*** DATA ***

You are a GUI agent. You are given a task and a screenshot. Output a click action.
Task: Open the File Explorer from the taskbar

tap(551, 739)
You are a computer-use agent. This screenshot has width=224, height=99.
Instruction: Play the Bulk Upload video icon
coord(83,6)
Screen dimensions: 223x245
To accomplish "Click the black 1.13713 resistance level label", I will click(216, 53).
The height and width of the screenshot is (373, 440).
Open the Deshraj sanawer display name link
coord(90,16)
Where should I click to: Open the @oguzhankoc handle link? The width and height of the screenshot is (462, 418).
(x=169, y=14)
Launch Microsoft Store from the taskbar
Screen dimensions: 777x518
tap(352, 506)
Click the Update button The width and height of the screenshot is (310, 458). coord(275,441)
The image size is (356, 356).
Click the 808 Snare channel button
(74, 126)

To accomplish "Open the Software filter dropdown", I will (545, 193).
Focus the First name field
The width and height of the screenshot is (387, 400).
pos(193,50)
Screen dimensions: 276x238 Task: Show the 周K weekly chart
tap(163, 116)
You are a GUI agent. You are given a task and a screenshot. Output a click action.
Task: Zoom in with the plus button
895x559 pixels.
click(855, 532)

*** End of DATA ***
*** DATA ***

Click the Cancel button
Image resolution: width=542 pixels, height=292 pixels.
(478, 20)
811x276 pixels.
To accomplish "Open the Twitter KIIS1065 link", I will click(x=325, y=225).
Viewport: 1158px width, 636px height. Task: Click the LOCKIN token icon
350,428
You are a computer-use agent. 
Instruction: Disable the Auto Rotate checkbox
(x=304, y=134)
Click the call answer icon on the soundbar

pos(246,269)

*** End of DATA ***
*** DATA ***

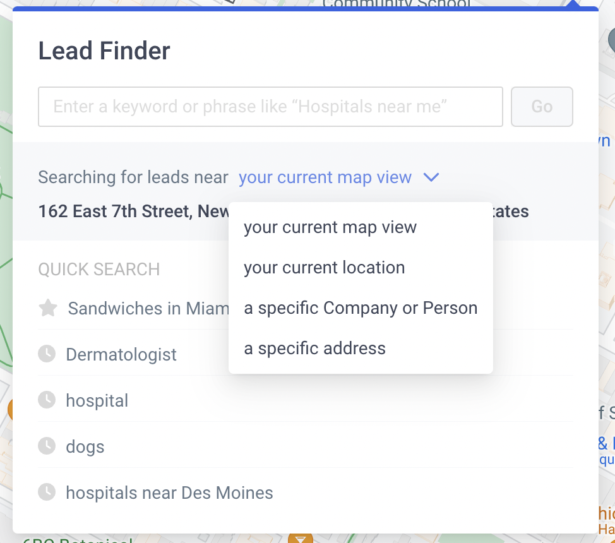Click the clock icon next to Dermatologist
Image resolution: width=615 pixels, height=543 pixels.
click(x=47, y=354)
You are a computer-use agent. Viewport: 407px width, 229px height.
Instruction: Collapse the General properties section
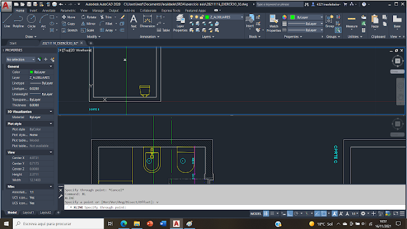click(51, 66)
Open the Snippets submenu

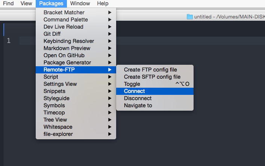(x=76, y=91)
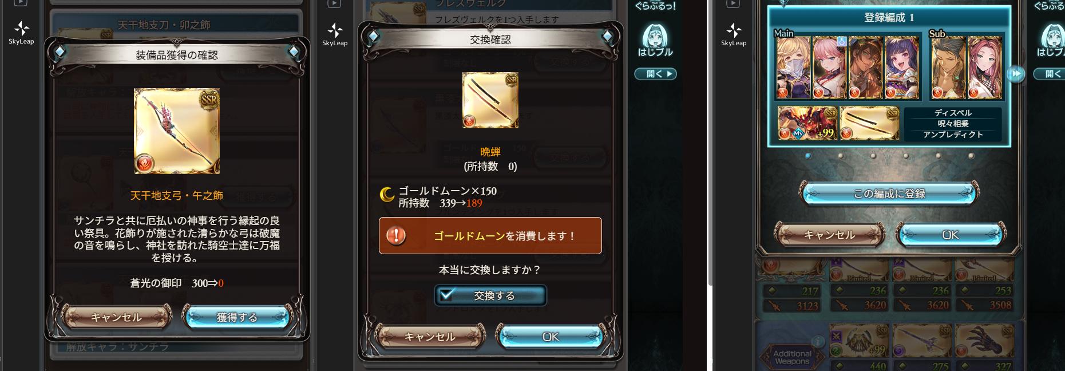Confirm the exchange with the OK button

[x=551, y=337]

*** End of DATA ***

PROBLEM - Look over the listing. Pull out every line with the string "accomplish" in it.

RESPONSE TO THIS EXERCISE -
To accomplish "Click the black 1.13713 resistance level label", I will click(216, 53).
To accomplish "Open the Software filter dropdown", I will (545, 193).
To accomplish "Open the Twitter KIIS1065 link", I will click(x=325, y=225).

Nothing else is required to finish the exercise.